Next up was a set from long time veteran DJ Cam. His production style involves a lot of laid-back jazz influenced turntabilist hip-hop beats, so I was expecting his DJ set to consist mostly of downtempo grooves. But DJ Cam exhibited his experience and versatility, cutting in a variety of classic hip-hop tracks to keep a steady dance party going. His ability to meld his song selection fluidly created a mix that maintained a steady, classy groove but had so much energy it never felt loungey.
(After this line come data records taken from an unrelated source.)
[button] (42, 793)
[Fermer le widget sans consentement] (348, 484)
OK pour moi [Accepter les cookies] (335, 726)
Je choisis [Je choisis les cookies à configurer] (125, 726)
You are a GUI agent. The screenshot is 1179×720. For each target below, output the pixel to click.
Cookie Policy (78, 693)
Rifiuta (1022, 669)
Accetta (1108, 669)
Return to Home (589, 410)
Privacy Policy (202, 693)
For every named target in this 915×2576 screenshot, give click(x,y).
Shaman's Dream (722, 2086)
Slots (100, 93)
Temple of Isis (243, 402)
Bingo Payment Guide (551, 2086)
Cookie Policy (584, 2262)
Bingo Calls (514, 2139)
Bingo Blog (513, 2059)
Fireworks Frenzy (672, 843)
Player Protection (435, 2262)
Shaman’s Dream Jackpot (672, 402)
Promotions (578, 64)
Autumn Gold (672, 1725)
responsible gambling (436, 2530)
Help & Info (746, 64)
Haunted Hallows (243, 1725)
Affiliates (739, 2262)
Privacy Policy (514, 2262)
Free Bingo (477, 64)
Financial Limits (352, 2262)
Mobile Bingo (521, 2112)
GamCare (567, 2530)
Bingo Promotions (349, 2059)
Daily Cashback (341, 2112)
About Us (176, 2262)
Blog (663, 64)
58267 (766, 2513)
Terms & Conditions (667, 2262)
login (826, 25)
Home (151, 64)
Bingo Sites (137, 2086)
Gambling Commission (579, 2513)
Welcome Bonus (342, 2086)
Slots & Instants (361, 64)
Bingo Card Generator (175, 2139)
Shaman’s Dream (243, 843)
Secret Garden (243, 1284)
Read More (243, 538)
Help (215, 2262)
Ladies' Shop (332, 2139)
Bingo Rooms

DJ Cam started with some of his own classic tracks, ones from way back that I've been rocking for years; "Dieu Reconnaitra Les Siens" and "Gangsta Shit" off his 1994 debut album Underground Vibes. after a steady stream of more DJ Cam jazzy trip-hop tracks, he started to blend in classics from hip-hop greats like Gang Starr and A Tribe Called Quest. He kept the jazz theme going with other jazz influenced instrumentals and even threw in some jazz-like randomness like Marlena Shaw's "California Soul" and The Wiseguys' "Ooh La La". DJ Cam's set was everything I had hoped for - a throwback mix that sounded completely fresh - and I loved every minute of it.
Blockhead followed up with a headlining DJ set that also featured the combination of laid-back downtempo beats but raw hip-hop energy. Blockhead achieved this by mixing through an Ableton control surface, allowing him to remix and mash-up his songs live right before the audience. Rather than just playing out his massive collection of original instrumental beats on their own one after the other, he shook things up by chopping up some of his own beats and splicing in other songs, giving the feel of both a straight performance and a DJ set - the best of both worlds.
The set began with a beat Blockhead made for Aesop Rock's Daylight EP, "Forest Crunk", but then about thirty seconds into the mix Blockhead threw in a twist. He spliced his beat with vocals from Dead Prez' "Hip Hop", giving a brand new feel to both songs. It was one surprise after another, as Blockhead did other delicious crazy mashes over his beats, like sprinkling in a little of Boney M.'s "Sunny", Chris Isaak's "Wicked Game", Survivor's "Eye of the Tiger", The Beatles' "Eleanor Rigby", Simon & Garfunkel's "Sound of Silence", Ludacris' "Stand Up" and much, much more. He mixed everything so well with his own beats that he kept a steady flow throughout his whole set, despite the incredibly eclectic mix of songs he used.
Blockhead showed that his production genius stems from his ability to dig up great songs. Much of his music is audio collage work, taking bits and pieces from other songs and reconstructing them into something entirely new. His DJ set showed off just how diverse the music is he listens to, and his mixing style really appealed to someone like me who is always listening to a wide variety of songs from across genres. It may not have been a hip-hop mix in the traditional sense, but it maintained that hip-hop feel from start to finish. I was very impressed with Blockhead's set and wouldn't hesitate to see him again to hear what crazy things he'd mix up next.
Ill-Esha came on stage last to close out the night. Compared to the two sets that occurred before hers, she was a definite change of pace. She used a mixing controller to lay down some of her original and remixed songs that ranged from glitch-hop to dubstep. Her set featured a lot more high energy music compared to the more laid-back and downtempo style of the previous acts, igniting a dance party even more insane than what'd been going on before. On top of her beats, she would impressively sing into a microphone in an R&B style, something a little different and much more refreshing than just playing a straight heavy dubstep mix.